Prior to 2019, Arizona and Colorado were on very similar growth trajectories. Besides being regional neighbors, the two states in 1990 were peers in terms of population, economy, and political environment. That close relationship would persist for more than two decades. In 1990, Arizona had 3.7 million residents; Colorado was 10% smaller. By 2015 Arizona’s population had increased 86%; Colorado by a slower but comparable 65%. Between 1990 and 2015 Colorado’s labor market would expand at an average rate of 2.1%/year, versus 2.4%/year in neighboring Arizona.

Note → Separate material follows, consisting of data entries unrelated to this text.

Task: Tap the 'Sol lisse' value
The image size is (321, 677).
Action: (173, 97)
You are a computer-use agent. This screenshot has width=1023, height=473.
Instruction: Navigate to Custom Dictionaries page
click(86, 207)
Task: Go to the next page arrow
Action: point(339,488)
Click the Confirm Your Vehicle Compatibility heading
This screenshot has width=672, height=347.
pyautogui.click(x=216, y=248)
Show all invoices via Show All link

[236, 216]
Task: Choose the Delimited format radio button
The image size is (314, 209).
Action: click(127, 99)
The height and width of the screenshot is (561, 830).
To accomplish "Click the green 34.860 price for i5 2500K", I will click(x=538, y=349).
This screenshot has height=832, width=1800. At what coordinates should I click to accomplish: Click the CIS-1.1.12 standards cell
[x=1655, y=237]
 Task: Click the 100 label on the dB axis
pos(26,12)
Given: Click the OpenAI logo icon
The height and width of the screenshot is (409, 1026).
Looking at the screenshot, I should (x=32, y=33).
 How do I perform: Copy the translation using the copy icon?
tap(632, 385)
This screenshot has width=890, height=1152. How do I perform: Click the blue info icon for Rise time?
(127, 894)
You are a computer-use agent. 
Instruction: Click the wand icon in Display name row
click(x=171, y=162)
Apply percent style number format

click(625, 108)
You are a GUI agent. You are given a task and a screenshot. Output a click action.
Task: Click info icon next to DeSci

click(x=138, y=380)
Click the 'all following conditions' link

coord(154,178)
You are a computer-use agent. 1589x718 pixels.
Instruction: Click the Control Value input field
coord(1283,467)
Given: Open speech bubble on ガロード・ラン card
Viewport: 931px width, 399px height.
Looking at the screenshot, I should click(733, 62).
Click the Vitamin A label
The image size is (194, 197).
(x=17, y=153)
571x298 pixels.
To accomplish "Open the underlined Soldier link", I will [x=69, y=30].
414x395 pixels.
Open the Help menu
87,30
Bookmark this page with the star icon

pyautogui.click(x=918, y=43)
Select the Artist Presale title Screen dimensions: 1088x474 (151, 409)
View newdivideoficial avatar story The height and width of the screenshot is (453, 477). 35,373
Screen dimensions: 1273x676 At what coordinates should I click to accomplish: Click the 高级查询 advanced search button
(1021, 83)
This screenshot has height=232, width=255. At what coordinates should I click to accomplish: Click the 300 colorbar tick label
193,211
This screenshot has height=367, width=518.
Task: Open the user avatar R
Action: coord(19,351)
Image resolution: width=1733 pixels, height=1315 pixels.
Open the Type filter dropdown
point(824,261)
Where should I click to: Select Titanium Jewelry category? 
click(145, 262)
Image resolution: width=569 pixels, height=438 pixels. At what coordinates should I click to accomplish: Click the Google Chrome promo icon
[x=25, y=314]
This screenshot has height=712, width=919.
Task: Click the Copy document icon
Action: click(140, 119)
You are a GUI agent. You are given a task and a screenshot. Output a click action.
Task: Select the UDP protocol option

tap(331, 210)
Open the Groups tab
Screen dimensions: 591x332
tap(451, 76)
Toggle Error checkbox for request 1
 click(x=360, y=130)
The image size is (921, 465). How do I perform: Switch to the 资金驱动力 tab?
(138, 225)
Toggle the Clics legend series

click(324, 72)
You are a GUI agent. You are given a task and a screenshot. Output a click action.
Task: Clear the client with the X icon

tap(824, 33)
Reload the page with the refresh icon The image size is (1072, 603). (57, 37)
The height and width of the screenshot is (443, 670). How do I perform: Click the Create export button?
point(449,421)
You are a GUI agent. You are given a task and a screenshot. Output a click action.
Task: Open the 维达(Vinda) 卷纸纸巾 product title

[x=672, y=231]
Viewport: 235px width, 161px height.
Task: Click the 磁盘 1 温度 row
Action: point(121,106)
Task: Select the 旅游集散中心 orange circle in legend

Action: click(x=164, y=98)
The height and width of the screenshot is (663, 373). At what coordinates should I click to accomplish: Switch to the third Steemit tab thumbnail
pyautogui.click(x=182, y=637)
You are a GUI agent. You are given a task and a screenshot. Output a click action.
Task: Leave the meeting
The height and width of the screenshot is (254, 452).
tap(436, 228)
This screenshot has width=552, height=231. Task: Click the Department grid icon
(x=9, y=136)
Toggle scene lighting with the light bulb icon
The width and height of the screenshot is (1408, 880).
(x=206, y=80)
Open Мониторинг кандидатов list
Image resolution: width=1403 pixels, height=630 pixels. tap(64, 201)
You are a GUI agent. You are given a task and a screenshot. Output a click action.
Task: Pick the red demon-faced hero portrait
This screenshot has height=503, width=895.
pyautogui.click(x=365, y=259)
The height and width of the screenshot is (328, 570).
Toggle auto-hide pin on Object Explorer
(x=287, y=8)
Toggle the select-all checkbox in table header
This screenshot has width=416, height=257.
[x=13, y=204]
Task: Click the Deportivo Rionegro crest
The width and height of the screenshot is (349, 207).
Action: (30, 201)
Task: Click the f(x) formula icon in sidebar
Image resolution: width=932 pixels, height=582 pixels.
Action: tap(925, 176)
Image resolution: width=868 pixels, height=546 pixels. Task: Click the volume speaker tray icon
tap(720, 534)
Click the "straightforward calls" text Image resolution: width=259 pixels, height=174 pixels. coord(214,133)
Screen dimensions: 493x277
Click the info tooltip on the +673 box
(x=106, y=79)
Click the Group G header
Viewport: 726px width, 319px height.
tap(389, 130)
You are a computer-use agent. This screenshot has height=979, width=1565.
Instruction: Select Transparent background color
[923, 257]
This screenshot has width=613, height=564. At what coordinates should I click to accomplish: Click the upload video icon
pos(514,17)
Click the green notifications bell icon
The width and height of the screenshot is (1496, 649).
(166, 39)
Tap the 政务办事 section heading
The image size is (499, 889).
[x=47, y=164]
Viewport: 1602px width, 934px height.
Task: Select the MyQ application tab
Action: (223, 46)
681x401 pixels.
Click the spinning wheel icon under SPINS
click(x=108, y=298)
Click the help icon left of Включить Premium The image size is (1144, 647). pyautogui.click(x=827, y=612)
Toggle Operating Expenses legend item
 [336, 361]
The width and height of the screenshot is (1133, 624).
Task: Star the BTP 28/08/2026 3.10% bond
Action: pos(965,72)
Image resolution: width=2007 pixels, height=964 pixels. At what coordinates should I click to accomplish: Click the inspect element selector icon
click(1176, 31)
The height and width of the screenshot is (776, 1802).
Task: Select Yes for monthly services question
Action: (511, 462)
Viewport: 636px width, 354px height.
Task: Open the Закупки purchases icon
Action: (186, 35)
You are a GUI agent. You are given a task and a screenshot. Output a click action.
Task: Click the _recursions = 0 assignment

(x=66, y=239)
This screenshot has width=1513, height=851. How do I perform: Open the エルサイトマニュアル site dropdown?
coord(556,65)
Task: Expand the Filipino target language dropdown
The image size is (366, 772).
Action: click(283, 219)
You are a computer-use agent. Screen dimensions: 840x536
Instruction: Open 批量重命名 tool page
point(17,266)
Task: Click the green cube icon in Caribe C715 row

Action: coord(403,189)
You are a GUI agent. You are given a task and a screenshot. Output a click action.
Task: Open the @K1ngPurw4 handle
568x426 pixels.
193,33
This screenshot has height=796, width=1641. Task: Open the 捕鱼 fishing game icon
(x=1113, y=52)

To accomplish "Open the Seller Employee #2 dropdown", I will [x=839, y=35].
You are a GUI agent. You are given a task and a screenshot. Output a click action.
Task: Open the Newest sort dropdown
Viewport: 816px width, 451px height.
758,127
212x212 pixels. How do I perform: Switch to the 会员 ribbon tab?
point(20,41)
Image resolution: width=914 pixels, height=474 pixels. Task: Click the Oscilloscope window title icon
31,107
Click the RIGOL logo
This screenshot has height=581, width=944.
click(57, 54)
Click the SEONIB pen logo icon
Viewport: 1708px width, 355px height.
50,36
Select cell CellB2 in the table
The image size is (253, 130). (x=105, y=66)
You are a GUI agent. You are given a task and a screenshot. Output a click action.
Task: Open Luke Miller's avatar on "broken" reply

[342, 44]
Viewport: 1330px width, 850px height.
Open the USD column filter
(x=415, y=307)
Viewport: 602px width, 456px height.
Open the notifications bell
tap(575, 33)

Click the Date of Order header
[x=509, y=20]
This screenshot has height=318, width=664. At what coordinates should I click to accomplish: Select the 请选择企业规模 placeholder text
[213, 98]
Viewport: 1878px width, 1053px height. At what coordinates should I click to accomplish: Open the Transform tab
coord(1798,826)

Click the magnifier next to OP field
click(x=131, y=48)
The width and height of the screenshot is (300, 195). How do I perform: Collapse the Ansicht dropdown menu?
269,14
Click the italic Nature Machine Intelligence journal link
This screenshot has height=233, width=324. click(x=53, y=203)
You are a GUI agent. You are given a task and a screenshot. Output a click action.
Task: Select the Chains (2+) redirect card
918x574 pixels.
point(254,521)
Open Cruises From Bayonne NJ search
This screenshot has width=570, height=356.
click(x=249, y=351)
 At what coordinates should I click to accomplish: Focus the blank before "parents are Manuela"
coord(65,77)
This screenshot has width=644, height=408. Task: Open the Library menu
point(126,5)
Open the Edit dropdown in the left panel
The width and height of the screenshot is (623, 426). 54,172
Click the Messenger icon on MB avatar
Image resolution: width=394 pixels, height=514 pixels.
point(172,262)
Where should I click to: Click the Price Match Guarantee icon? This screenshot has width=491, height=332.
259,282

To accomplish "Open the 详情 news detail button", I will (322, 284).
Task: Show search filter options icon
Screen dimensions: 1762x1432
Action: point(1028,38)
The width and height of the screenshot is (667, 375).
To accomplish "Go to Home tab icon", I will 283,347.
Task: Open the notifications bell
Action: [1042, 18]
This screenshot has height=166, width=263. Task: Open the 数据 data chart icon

Similarly, Gross Domestic Product in the two states has historically been similar. During the 2000s, Colorado grew faster than Arizona in terms of GDP, despite fewer people. The combined trials of the Great Recession (which was particularly hard on Arizona) and the American fracking revolution and commodity price surge (particularly valuable to Colorado with its rich supply of oil and gas) fueled Colorado’s growth advantage relative to Arizona during and after the Great Recession. Between 2000 and 2015, Colorado’s real Gross Domestic Product grew at an average rate of 1.9%/year versus just 0.7%/year in Arizona.
After 2015, though, something remarkable happens here and Arizona’s growth outlook shifts dramatically. Average annual output nearly quintuples to 3.2%/year, and since 2019, Arizona’s economy has grown faster than Colorado’s (3.4% and 2.8%, respectively). Over the past five years, cumulative real GDP growth in Arizona has been 30% larger in Arizona than in Colorado.
This raised the two key research questions which led to our original report:
- What happened in Arizona, beginning approximately 10 years ago? Why did the state shift to a much higher growth trajectory after 2016 than it had experienced previously?
- Why wasn’t this change uniform across states? For example, while U.S. manufacturing employment reversed decades of decline after enactment of the Tax Cuts & Jobs Act in 2017, California’s manufacturing sector saw almost no growth between 2017 and 2022, while Arizona’s grew by 20%. More recently, following a change in focus nationally – to subsidies for favored industries and regulation, particularly environmental regulation – growth has slowed or even reversed.